Nintendo junkies know that the only reason to pick the Patriots in Tecmo Super Bowl is Marv Cook. According to this frighteningly comprehensive guide, he's the fifth-best tight end in the game, which I spent an unhealthy amount of time playing as a kid. Cook, a Patriot from 1989 to 1993, laughs about his 8-bit glory days.
"I was good in that stuff," he said.
It's funny, but it's also sad. The only place you can find a great Patriots tight end now is in old video games. When I was 12, I bought a poster of Ben Coates for my room (actually, this one). But I have to dust off my original PlayStation to relive the Coates experience. In 2000, he retired after nearly a decade as Drew Bledsoe's massive security blanket.

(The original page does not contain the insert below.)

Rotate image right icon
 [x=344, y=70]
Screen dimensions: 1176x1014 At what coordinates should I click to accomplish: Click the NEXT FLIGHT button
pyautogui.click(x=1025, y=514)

"I had one of the best quarterbacks to come through New England," said Coates, who spent nine years with the Patriots (1991-99) before winning a Super Bowl with the Ravens in his final season. "I've got no regrets."
Phone conversations with New England's last two Pro Bowl tight ends -- Cook in 1991 and ‘92; Coates for five years straight starting in 1994 -- didn't exactly make me long for a bygone era. But I was left wondering about what Tom Brady would be able to do with someone like Cook or Coates. Do either (or both) of the Patriots rookie tight ends, Rob Gronkowski or Aaron Hernandez, have that kind of potential? I'm not sure. But if they do, they'll make an already historically potent offense even scarier.
"It forces a defense to keep four DBs in the game, if not five," said Cook, now a high school football coach in his native Iowa. "It creates mismatches for an offense. Who do you guard? Honestly. It's almost like stealing."
Lately, the 6-foot-6, 266-pound Gronkowski has certainly looked like 6-5, 245-pound Coates (Gronkowski also wears 87, Coates' number). Last week against the Rams, the second-round pick out of Arizona scored a touchdown, dragging linebacker James Laurinaitis two yards in the process. In three preseason games, Gronkowski has seven catches for 104 yards and three scores. Not exactly Nintendo numbers, but it's early.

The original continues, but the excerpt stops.